Lloyd Webber può non essere il più originale dei pensatori. Ma pensa in grande - non glielo si può togliere - ed è, senza dubbio, uno dei più facili cucitori. In effetti, quando si tratta di cucire, è un virtuoso.

La cucitura del suo Requiem prevede un po' di severa purezza nello stile di Benjamin Britten (ricordate il "Requiem di guerra"?) e un po' di funk neo-religioso alla maniera di Leonard Bernstein (ricordate la "Messa"?).

Nessuno può accusare Lloyd Webber di aver scritto musica brutta o monocromatica o dalle cattive intenzioni o inaccessibile. Lo si può accusare, invece, di aver scritto musica che dà all'eclettismo una reputazione intelligentemente (e genialmente!) commerciale. Ma è un delitto? Probabilmente no.

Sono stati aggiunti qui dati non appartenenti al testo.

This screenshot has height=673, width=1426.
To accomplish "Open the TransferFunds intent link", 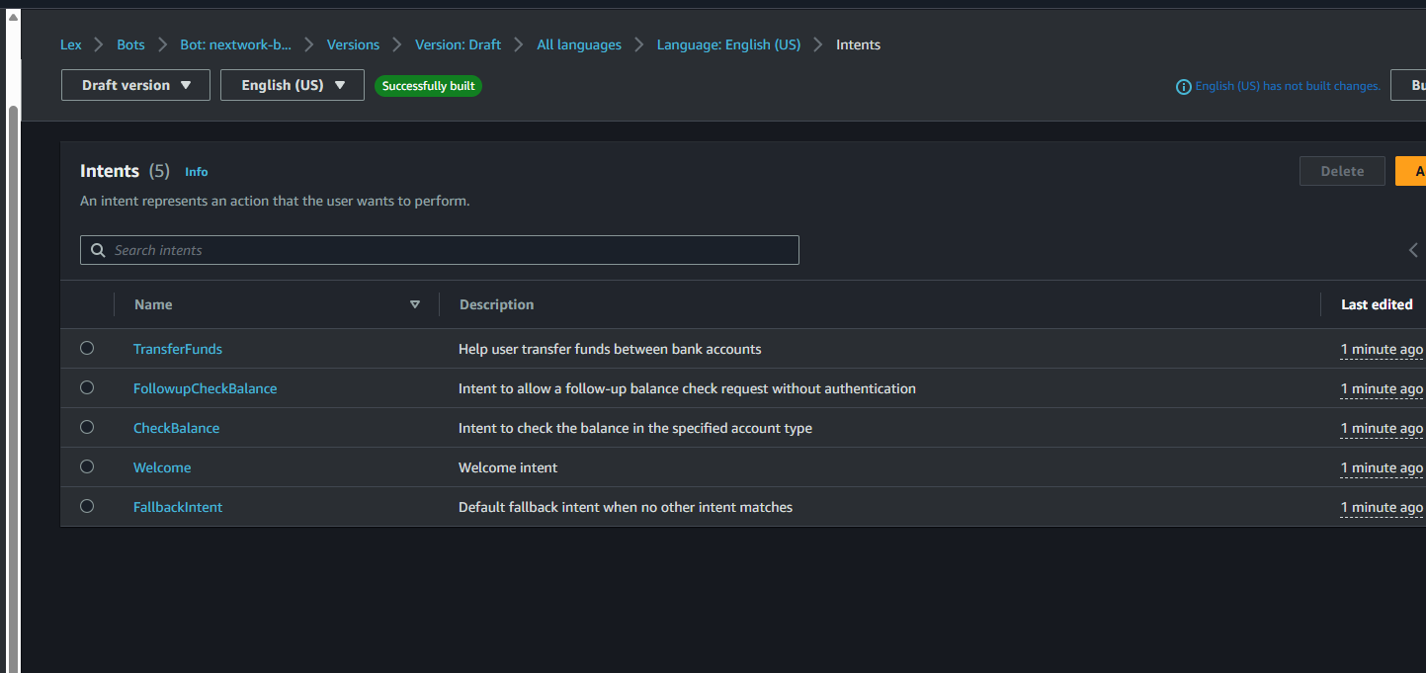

Eccellenti i protagonisti della serata veronese (e teniamo conto che il confronto era davvero arduo, visto che l'unico documento registrato ha come protagonisti personaggi del calibro di Lorin Maazel sul podio, mentre i solisti erano Plácido Domingo e Sarah Brightman). Enea Scala ha fatto esplodere i suoi facili assoli con il fervore di un artista navigato e a suo agio. Gilda Fiume ha cantato in modo sontuoso, fino a un Re acuto etereo e senza vibrazioni, incurante delle orchestrazioni che hanno seppellito il suo fragile timbro. Il giovane Lorenzo Pigozzo è adeguatamente angelico nelle pagine faureiane con un timbro cristallino che si fa ricordare. Coro e orchestra, insieme alla sicura direzione di Ryan McAdams sanno affrontare ogni climax coloratissimo con un'energia inarrestabile. Applausi.